BT has disclosed a further £3bn cost-cutting drive as the telecoms group signalled it had now passed peak investment in the rollout of its UK full-fibre broadband network and raised its dividend.
Allison Kirkby, who took over as chief executive this year, said the company had reached an “inflection point” in its strategy, as she faces pressure to revive the flagging group.
A number of short sellers took positions in the group after its shares plummeted by 45% over the past five years from 208p in May 2019 to as low as 105p this year.

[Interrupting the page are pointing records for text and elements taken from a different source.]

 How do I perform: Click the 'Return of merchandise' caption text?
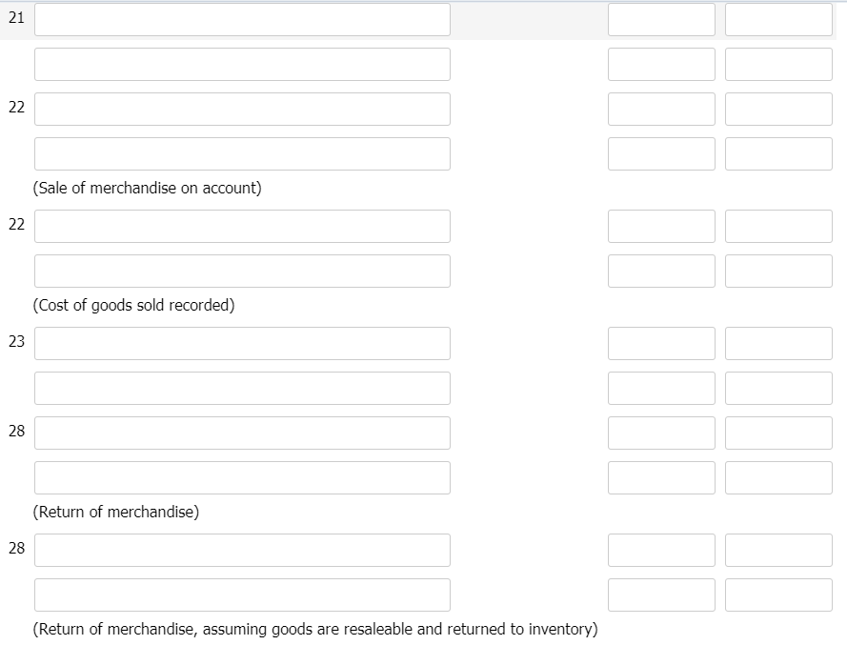tap(114, 512)
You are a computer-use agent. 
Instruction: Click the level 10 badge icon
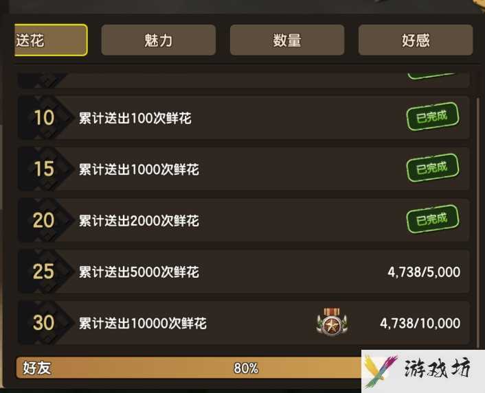tap(44, 117)
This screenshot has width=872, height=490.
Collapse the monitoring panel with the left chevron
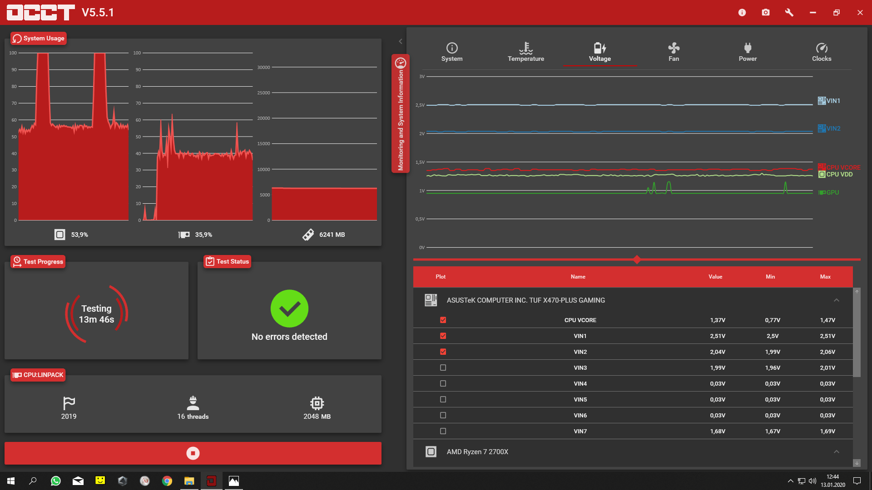(401, 41)
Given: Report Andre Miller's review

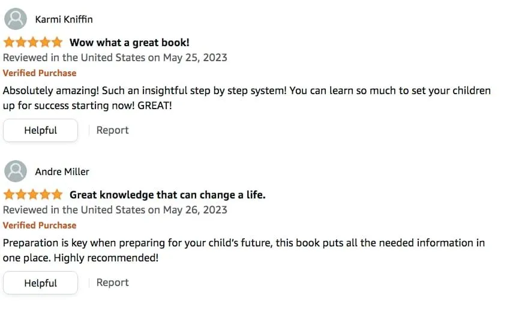Looking at the screenshot, I should tap(112, 282).
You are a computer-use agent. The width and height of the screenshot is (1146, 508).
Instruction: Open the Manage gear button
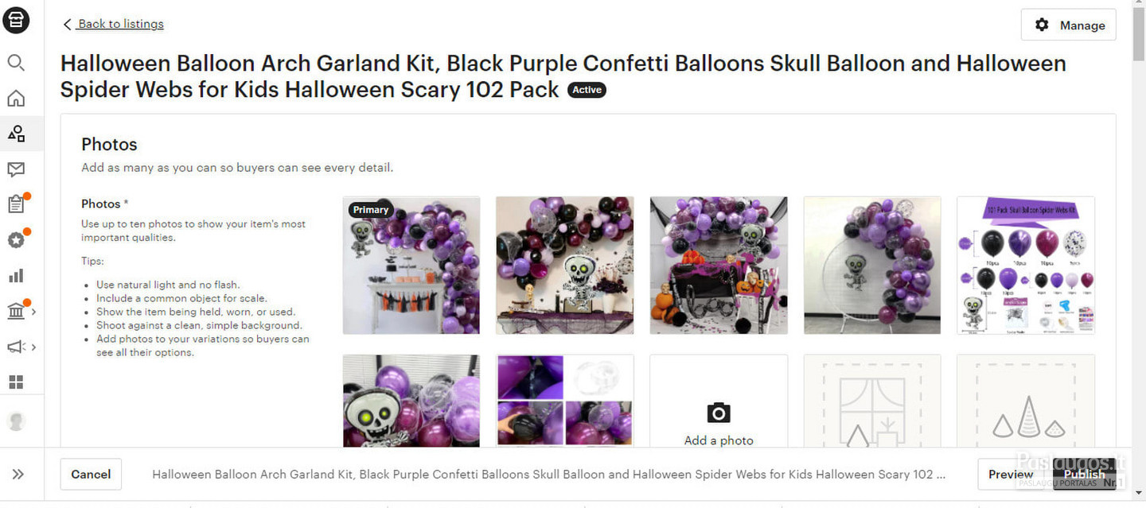1069,25
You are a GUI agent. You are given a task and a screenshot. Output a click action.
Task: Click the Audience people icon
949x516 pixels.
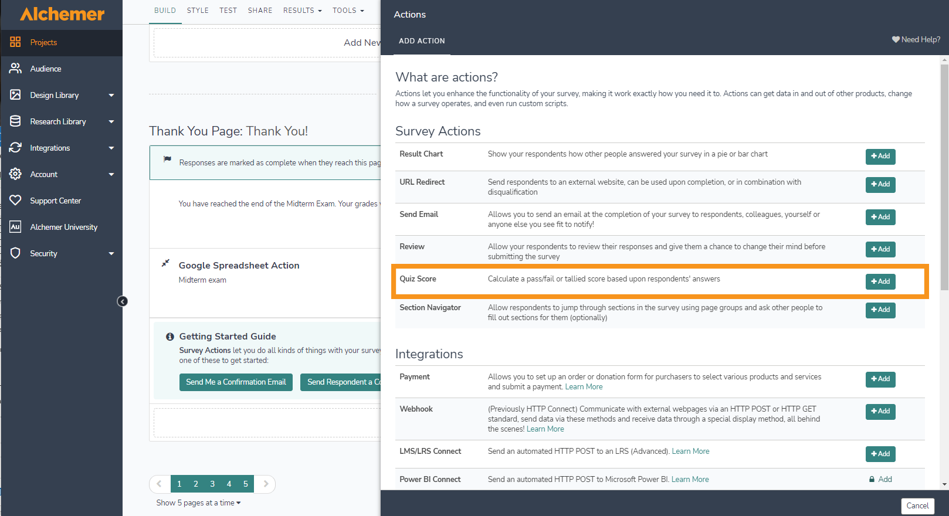coord(15,69)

Announcing its full-year results, BT said it would target a further £3bn gross annualised cost savings by the end of 2029 after hitting its existing cost savings target early. The group had already announced cuts of up to 42% of the company’s 130,000-strong workforce by the end of the decade.
Kirkby said that despite the cost-cutting plan, there was “no change” to the company’s current jobs reduction target. Last May BT said it would reduce its workforce by as much as 55,000 by 2030, from 130,000 at the time to 75,000-90,000. The cuts are expected to include about 10,000 jobs replaced by artificial intelligence.
BT indicated improved cashflow going forward following peak capital expenditure for its fibre network rollout and raised its dividend for the year to March 2024 by 4% to 8p a share.
Pre-tax profits fell by 31% to £1.1bn for the year from £1.7bn in the previous year after BT took an large impairment charge. Shares were up 10% on Thursday at 125p, making it the top FTSE riser on the day.
BT is facing tough competition from scores of rival alternative network providers, or “alt nets”, as it rolls out next-generation 5G mobile and full-fibre broadband through its Openreach subsidiary across the UK. The company has set itself a £15bn plan to roll out high-speed broadband to 25m homes by 2026 and said it has now laid fibre to more than 14m premises, with a further 6m where initial build is under way and is on track to reach 25m by December 2026.
However, the company said it continued to lose Openreach broadband customers with line losses of 491,000 in the year, a 2% decline in the broadband base due to weaker than expected growth.
BT has a 74% share of broadband lines in the UK and had expected to lose customers each year but had also expected to pick up business from new homes being built. “Last year housebuilding was minimal and broadband saw a slight decline because of the consumer squeeze,” Kirkby said.
Its business division, which serves small businesses and public-sector clients, continued to struggle with a 2 % fall in revenue.
Matt Britzman, equity analyst at Hargreaves Lansdown, said: “BT is growing … slowly. Credit where it’s due, there are clear signs of progress here. Costs associated with the fibre buildout look to be at their peak, and that’s vitally important as telecom giants continue to be punished for investing heavily in the future. Once that spending comes down, free cashflow should jump higher, and markets can reassess how to price these businesses.”
However, he said the business division “continues to be the problem child” and noted that BT had to write down the value of the asset to the tune of nearly £500m.